### Short task
Print the passage of the shared-process deployments RFC starting with "to power an" and going on through "the replication direction.)".

### Source
Feature Name: Shared-process deployments for virtual clusters
Status: completed
Start Date: 2022-07-20
Authors: knz
RFC PR: #84700
Cockroach Issue: Jira CRDB-14537

Summary

We propose to instantiate SQL servers for virtual clusters (henceafter abbreviated "VC", a.k.a. "secondary tenants") on-the-fly inside a pre-running CockroachDB process.

One key feature is that the VC SQL server (and its accompanying HTTP service) now starts dynamically, potentially after the process has been running for a while already. This will help us orchestrate failover during VC-to-VC replication.

Additionally, this change will help the following:

SQL pods in CockroachCloud Serverless, as a way to separate the step of starting up a process and the step to select a tenant ID to serve. This will help towards lowering our initial connection latency for customers.
Regular CockroachDB nodes, as a way to serve a VC "on the fly", after the process has been started already. This will help cluster operators / SREs performing SQL operations "on behalf" of arbitrary VCs. It might also help with building a well secured Observability Service architecture.

We will do this by introducing a dynamic SQL server registry inside the CockroachDB process, and special routing logic for HTTP and SQL connections over the network to avoid a proliferation of network listeners.

The following topics are left out of scope in this RFC, and will be tracked by subsequent work and other RFCs:

how to separate log files for different VCs.
how timeseries will work.
VC capabilities.

Table of Contents

Summary
Motivation
Technical design
Explain it to folk outside of your team
Unresolved questions

Motivation

The motivation for this architectural change is as follows:

to power an active/passive online replication failover, so that a running CockroachDB replication sink can spawn up a SQL server for the replication target dynamically to turn it into an 'active' server.

For this use case, we want the SQL server(s) to not be running while CockroachDB is a replication sink, and only start running during failover. (With an option to switch them back off without server restart if we invert the replication direction.)

We would also like to orchestrate this failover without necessitating starting (or restarting) a cockroach process nor changing command-line flags. Restarting a process and/or changing configuration are heavyweight and error-prone. By instantiating the new SQL server dynamically, we can verify beforehand that the process is pre-started successfully, that its TLS/networking config is valid, that its logging works, etc.
to allow SREs and other privileged cluster operators to perform operations "on behalf" of an arbitrary VC, for example to observe its SQL schema, perform repairs or help troubleshooting issues.

For this use case, we want to enable a user with access to a storage cluster to perform SQL operations for a VC without the need to spawn a separate process to run a SQL server.
in the upcoming Observability Service Architecture, we might want to create a data architecture which strongly partitions the data belonging to each organization owning a cluster being observed, using multi-tenancy to create boundaries between organizations.

### Raw data
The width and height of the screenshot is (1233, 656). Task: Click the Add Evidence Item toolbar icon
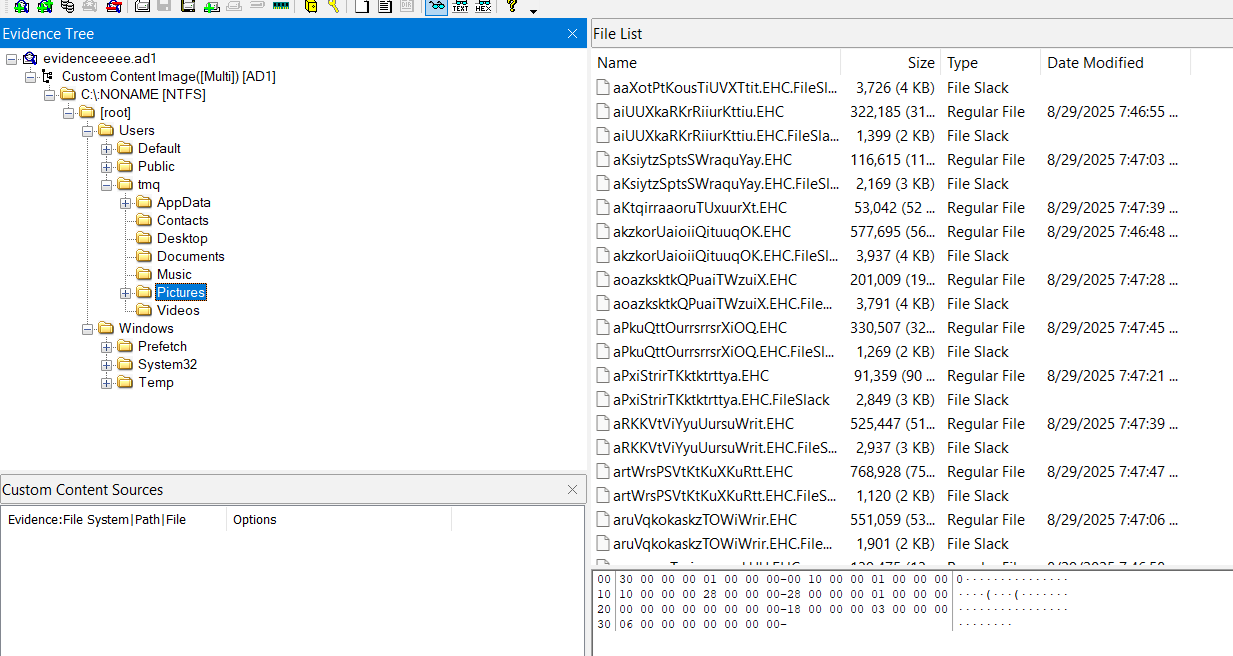click(x=20, y=6)
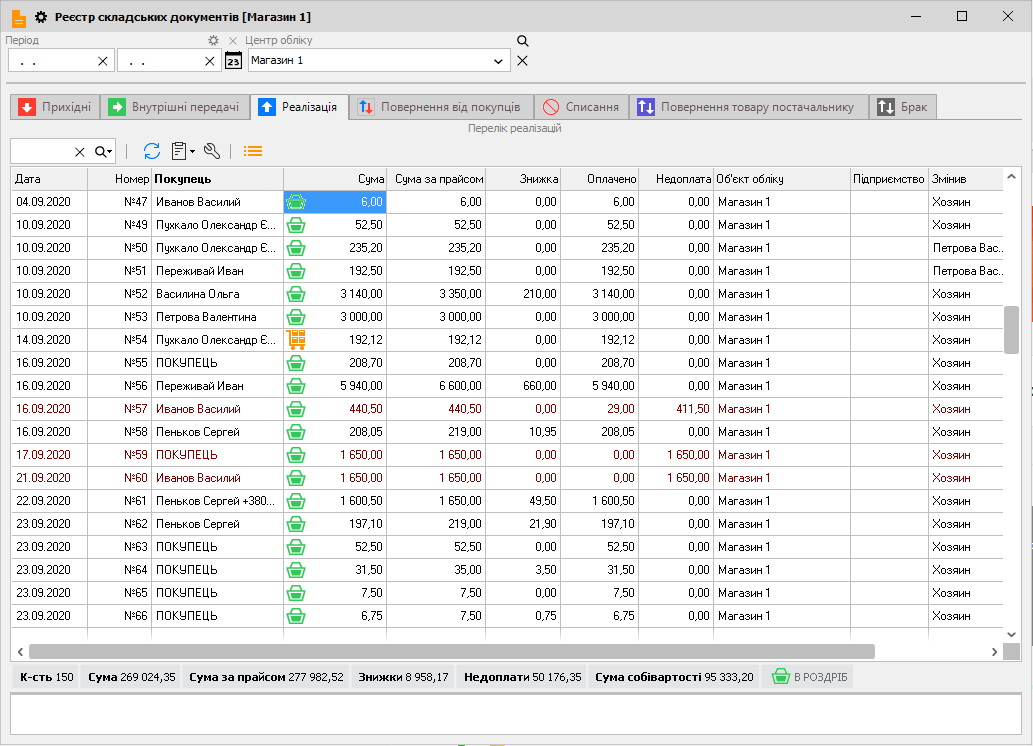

### Reply
to power an active/passive online replication failover, so that a running CockroachDB replication sink can spawn up a SQL server for the replication target dynamically to turn it into an 'active' server.

For this use case, we want the SQL server(s) to not be running while CockroachDB is a replication sink, and only start running during failover. (With an option to switch them back off without server restart if we invert the replication direction.)